The women manhandle a dazed Ian back onto the TARDIS, which vanishes as the officer wakes up. He informs the captain of what he found, and the captain rallies the crew to search the ship. However, it’s not long before the Daleks show up, terrifying the sailors so much that they leap overboard, which strikes me as a bit of a silly thing to do.

The Daleks search the now-abandoned ship, finding no sign of the TARDIS, and continue the chase. We then have a long, long series of shots of the abandoned ship. It's the Mary Celeste.

The TARDIS whizzes off into time and space, but they’re losing their lead on the Daleks. They’d better hope that the Doctor manages to finish his secret weapon before the Daleks catch up.

Final Thoughts

Here we are. That was the first half of The Chase. Suffice to say, I am underwhelmed. There’s no interesting philosophical or social angle. It’s not even an exciting prolonged chase sequence. There are far too many lulls in the action and too much obvious padding.

The Daleks feel completely ineffective. They spend too much time dithering to seem like an unstoppable force of death.

The Aridians were just rubbish. Although we haven’t seen any real conclusion of what happens to them, frankly I just don’t care.

Even as an adventure, a romp, this serial doesn’t work. Let’s compare it to The Keys Of Marinus, for example. Both serials involve the companions travelling in rapid succession from one place to another. However, The Chase is more of a whistle-stop tour than a real adventure. In The Keys Of Marinus, the companions had some sort of obstacle to overcome at each destination. After Aridia, they bounced from one location to the next. There’s no real reason for them to have got out of the TARDIS at all in New York or on the ship, other than to trot out a few new sets and some dodgy accents. Then they just get back in again and leave. That’s not an adventure, that’s tourism.

I do hope that the serial improves from here. However, past experience would indicate that a serial which starts poorly ends poorly. I wouldn’t hold my breath.






One thought on “[June 6, 1965] The Dawdle, More Like (Doctor Who: The Chase [Parts 1-3])”
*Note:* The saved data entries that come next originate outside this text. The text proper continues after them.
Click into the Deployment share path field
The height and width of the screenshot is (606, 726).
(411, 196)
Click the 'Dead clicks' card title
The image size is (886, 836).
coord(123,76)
  1. I have been enjoying this more than you have but I agree it has not much depth. It seems to be intentionally silly but I did like the character moments with all the TARDIS crew just hanging out and then also the concept of being chased through multiple time periods is rather fun.
    It definitely seems they are moving more and more in a kid friendly direction but I hope we get something with more meat in as we had last year.